Regulation of ENaC by Nedd4 overexpressed in Xenopus oocytes. (a) Immunoblot analysis showing expression of xNedd4 in oocytes injected with cRNA of ENaC alone (ENaC/H₂O), or ENaC coinjected with either 25 ng of xNedd4-wt cRNA (ENaC/Nedd4-wt) or the same amount of mutant xNedd4 lacking ubiquitin–protein ligase activity (ENaC/Nedd4-CS). Proteins from oocyte lysates were separated on SDS-PAGE and immunoblotted with anti-xNedd4 antibodies.

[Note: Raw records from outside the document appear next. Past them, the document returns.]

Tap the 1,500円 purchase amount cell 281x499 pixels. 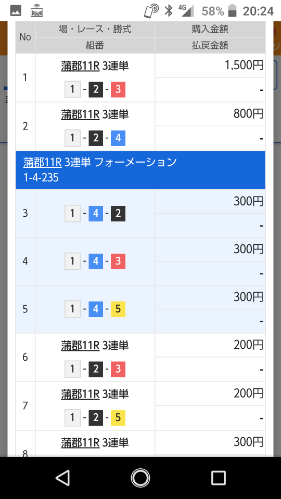coord(210,65)
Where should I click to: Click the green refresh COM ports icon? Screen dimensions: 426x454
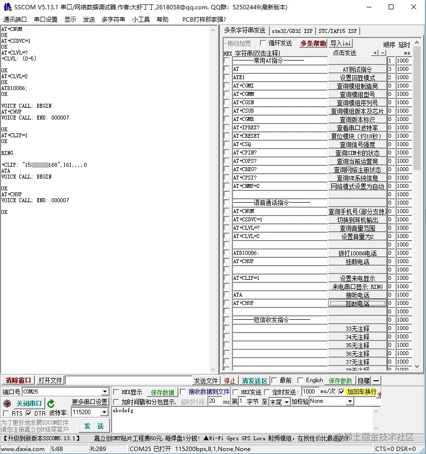tap(50, 403)
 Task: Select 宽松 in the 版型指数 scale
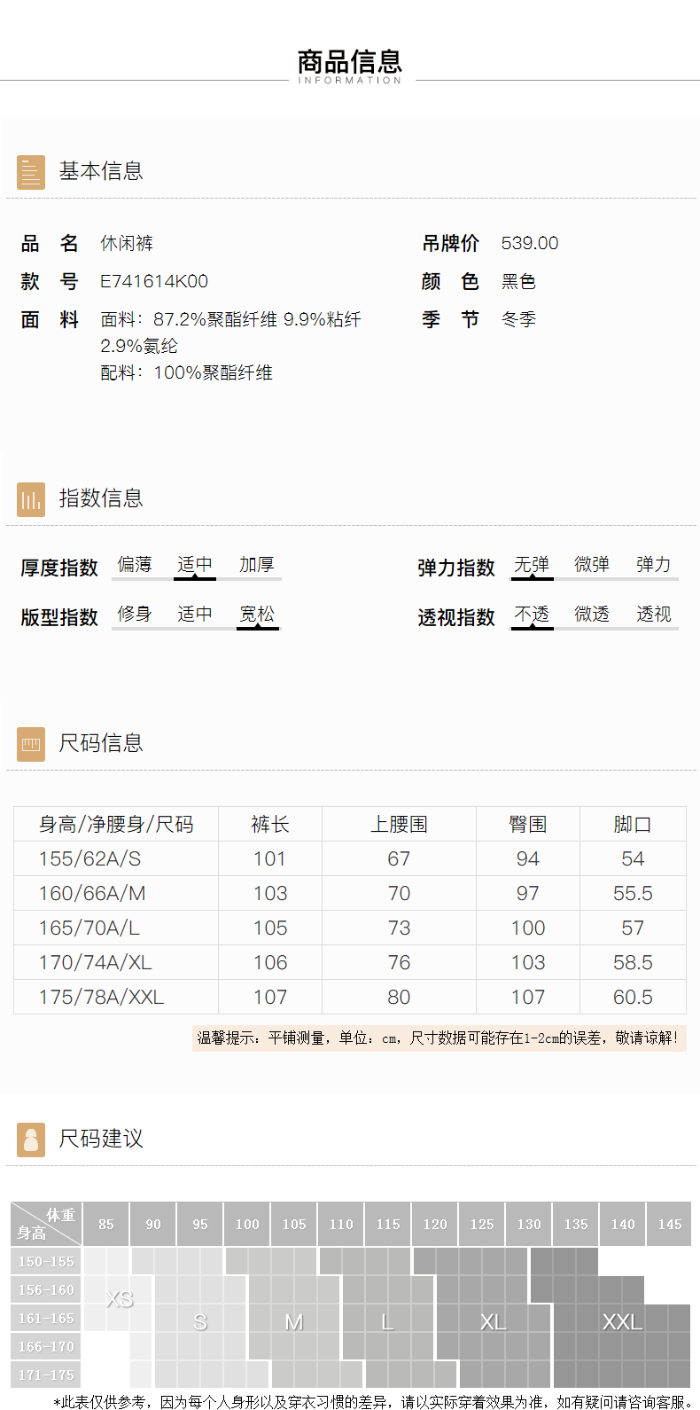click(257, 615)
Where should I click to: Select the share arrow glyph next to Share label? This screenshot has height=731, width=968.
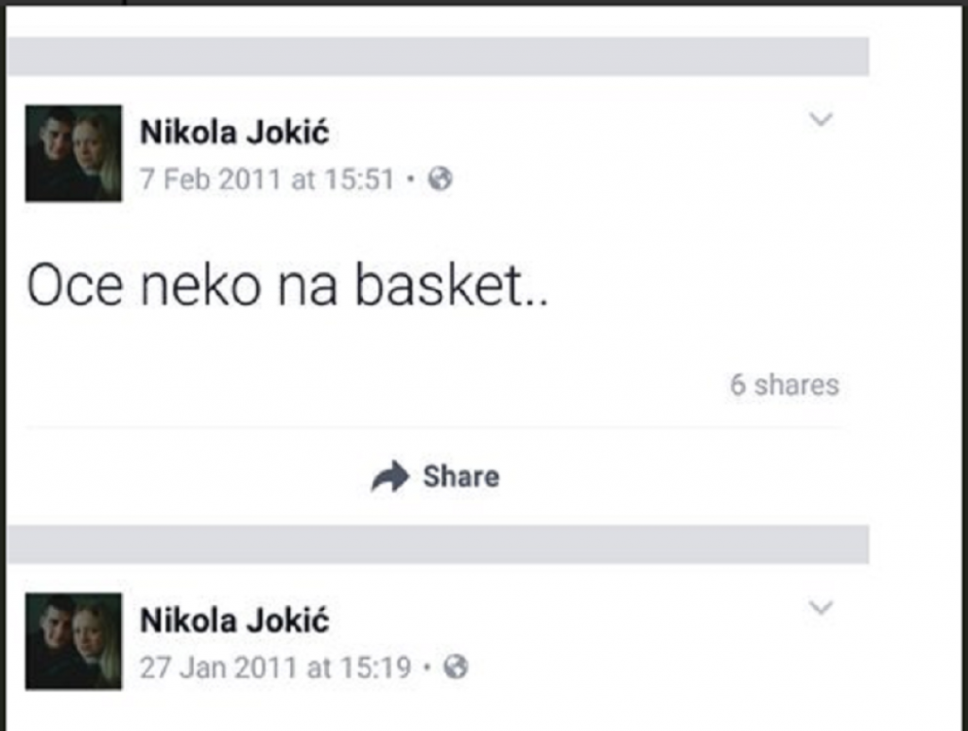tap(392, 476)
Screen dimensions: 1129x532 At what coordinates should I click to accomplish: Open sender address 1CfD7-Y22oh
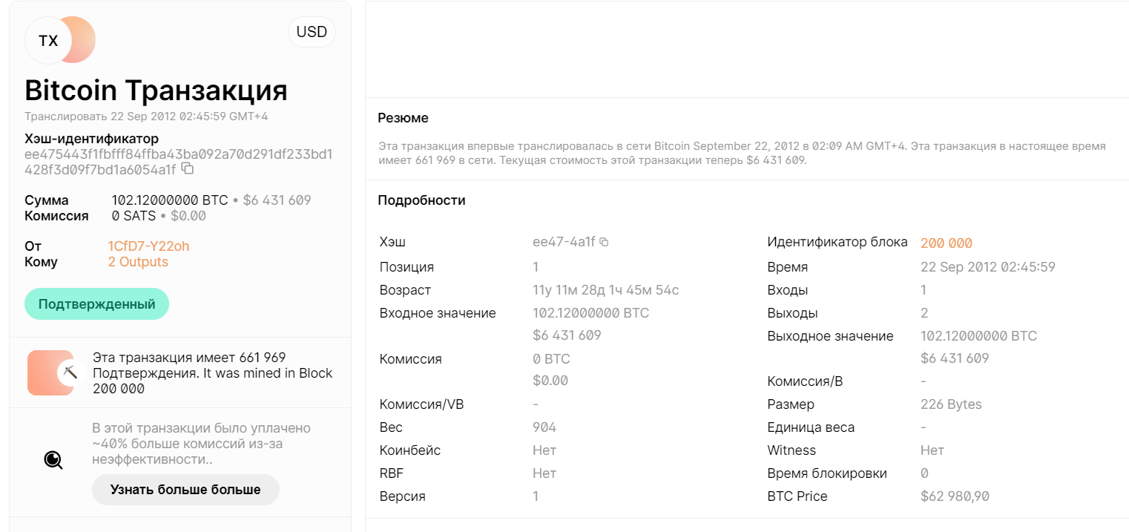click(x=148, y=246)
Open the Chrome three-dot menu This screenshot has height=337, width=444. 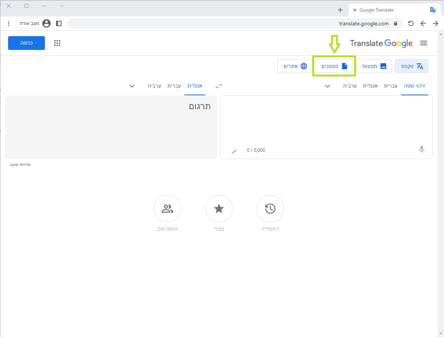coord(9,23)

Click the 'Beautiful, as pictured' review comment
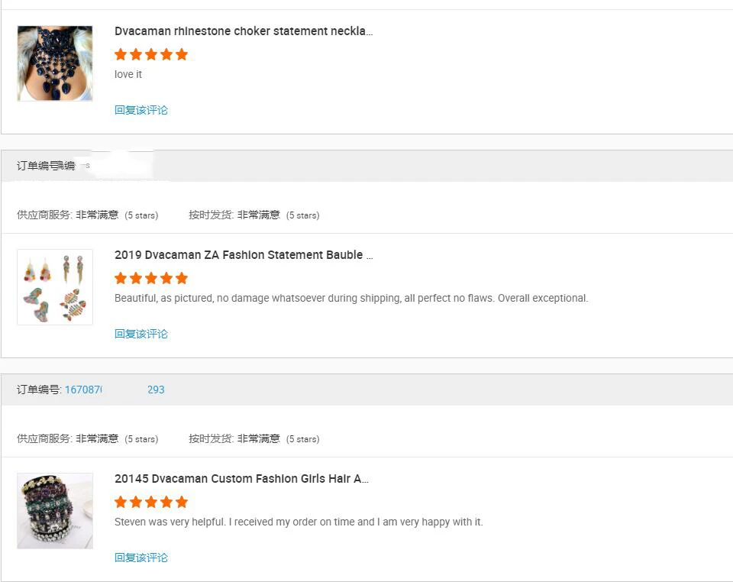click(351, 299)
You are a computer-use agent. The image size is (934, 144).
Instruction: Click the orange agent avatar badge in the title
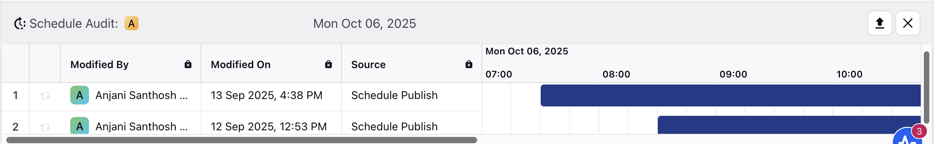click(131, 23)
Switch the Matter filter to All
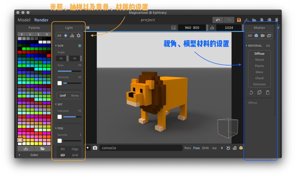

The left lane shows the level of endogenous xNedd4. Faster-migrating protein bands in Nedd4-injected oocytes likely represent degradation products. (b) I_Na were measured in oocytes expressing either ENaC alone (ENaC/H₂O), ENaC plus xNedd4-wt (ENaC/Nedd4-wt), or ENaC plus xNedd4C938S (ENaC/Nedd4-CS). The measured currents were normalized to control oocytes (4.2 ± 0.6 μA/oocyte). n = 36 oocytes from six different batches. **P < 0.01 vs. ENaC/H₂O–injected oocytes. ENaC, epithelial sodium channel; I_Na, amiloride-sensitive Na⁺ current; wt, wild-type.

Figure 2

Dose–response relationship of the effect of Nedd4 on ENaC activity. (a) Immunoblot analysis showing expression of xNedd4 with increasing amounts of xNedd4 cRNA (ng/oocyte). (b) Corresponding normalized I_Na. The measured currents were normalized to control oocytes (6.1 ± 2.3 μA/oocyte). n = 16–18 oocytes from three different batches. **P < 0.01 vs. ENaC/H₂O–injected oocytes (i.e., 0 ng of xNedd4 cRNA). The difference in I_Na in oocytes injected with 0 and 0.2 ng cRNA/oocyte was not statistically significant.

Figure 3

ENaC PY motifs are necessary for the effect of Nedd4 on ENaC activity. Oocytes were either injected with ENaC-wt (left three bars), ENaC bearing mutations in all three PY motifs (ENaC-ΔPY₃; middle three bars), or a Liddle's ENaC channel missing the COOH terminus of β-ENaC (βR564stop), including its PY motif (right three bars), together with either H₂O (closed bars), Nedd4-wt (open bars), or xNedd4C938S (hatched bars). Currents were normalized to control mean values (5.5 ± 1.2 μA/oocyte). Twenty-four oocytes from four different batches were measured per condition. *P < 0.05 and **P < 0.01 represent levels of significance relative to conditions indicated by the brackets.

Figure 4

Nedd4 regulates the number of ENaC channels at the cell surface. Oocytes were coinjected with ENaC^F and either H₂O (left two bars), 25 ng xNedd4-wt cRNA (middle two bars), or xNedd4C938S (Nedd4-CS; right two bars). To quantitate the number of channels a t the cell surface, I_Na (closed bars) and binding of iodinated anti-FLAG antibodies (open bars) were measured in the same oocytes, as described previously (25). Current and binding values were normalized to control values (5.5 ± 1.2 μA/oocyte and 0.10 ± 0.01 fmol/oocyte, respectively). **P < 0.01 vs. ENaC^F/H₂O–injected oocytes.

Figure 5

Immunostaining of ENaC expressed in Xenopus oocytes coexpressing Nedd4-wt or -CS. ENaC^F-related membrane immunostainings were carried out with anti-FLAG antibodies in oocytes expressing ENaC alone (a), ENaC plus Nedd4-wt (b), or ENaC plus xNedd4C938S (Nedd4-CS; c) as detailed in Methods. Scale bar: 20 μm.